If you never sensed in your
heart the holy solitude of a matador,
If you aren’t amazed by the
trees from which corks are made,
Nor either the sounds and
staccato hammering of gypsy flamenco,
Failing to make your blood
flow like a flooding Amazon,
Then go search and discover
the earth of life.
Dig in it, run it through
your fingers,
Get down on your knees and
smell it, taste it, sleep on it, it is one with your creator.
And question not the few
grains that discolor your shirt,
They are the badges of your
awakening.
For if you’ve never perceived
the unfocused past revelries of El Cid
(El Campeador)
Battling the Moors from
castle to castle in the dusty haze of a long Iberian afternoon.

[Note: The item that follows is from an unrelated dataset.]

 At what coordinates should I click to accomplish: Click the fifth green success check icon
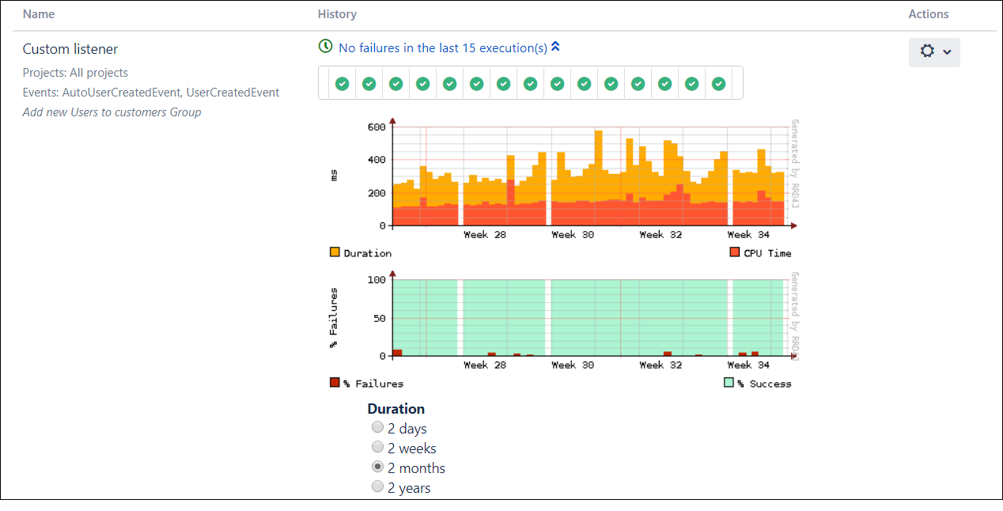point(450,83)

And you unthinkingly ignored
Miles Davis’ blowing his woeful Soul of Spain.
While watching families
picking olives under the hot Andalucia
sun.
Then take time to turn around
and see where you’ve been.
Can you recall in history
where a handful of Conquistadors
Subdued thousands upon
thousands of indigenous peoples.
Go to your bed dreaming of
wine stomped by feminine feet in the granjas
de Barcelona.
Stroke horseflesh and
breathe-in the manly aroma of fine cured Cordoba
saddles
Or slide your fingers over a
pure silver hackamore or los estrebos.
It’s all faux beauty when you recall the horror of Civil War
Or Hemingway tossing green
bottles in Pamplona bistros with his
euroscum friends
Surely, you have mementos in
your repertoire?
A T-shirt, a ticket stub, a
cupie doll.
Wait…have you ever imagined
the claustrophobic vigilance
Of the village churches
shrouded with incense.
Or worse…the throbbing
tension of gritty separation
Between gentry and peasants
Generals, citizens, comrades
and clergy.
Granularity of descending
hierarchy
This, in all its sadness and
beauty, is Espana.
The pristine white villages
of wind blown Tarifa
With their windmills, that
grinds the sharp pods of grain.
And your feet can tap to
their whoosh…whoosh…
My god… Tarifa is on any good map!
(who gets to travel there
happenstance while, I must endure a nonporous wall of imagination?)
It’s there because for
centuries long-tailed kites have surfed in clear blue skies
And on some days, far off to
the south, you can see Africa and its mountains
Siroccos
foaming the skies from Sahara deserts and whence came the Moors
The sunsets and storm clouds
framed in black scudding heavens
Abandoned houses without
roofs, home to any whom would enter
(here I would rest as though
in a palace)
And rotting faded blue
fishing boats on the rocky beaches
(could I push one into the
water and learn to feed myself)
All this near Tarifa.
By now you surely sense what
this place must offer.
Wait again you vagabond…you
have not finished…
(I was a runaway child not
afraid of the dark)
You must go west to the open
market of Cadiz or Malaga
If only to sense the cool airs
from waters Atlanticio
Which sooth the swollen
utters of grazing cattle.
(animals had love, food and
shelter…many times I had none)
Where castanets click for your attention.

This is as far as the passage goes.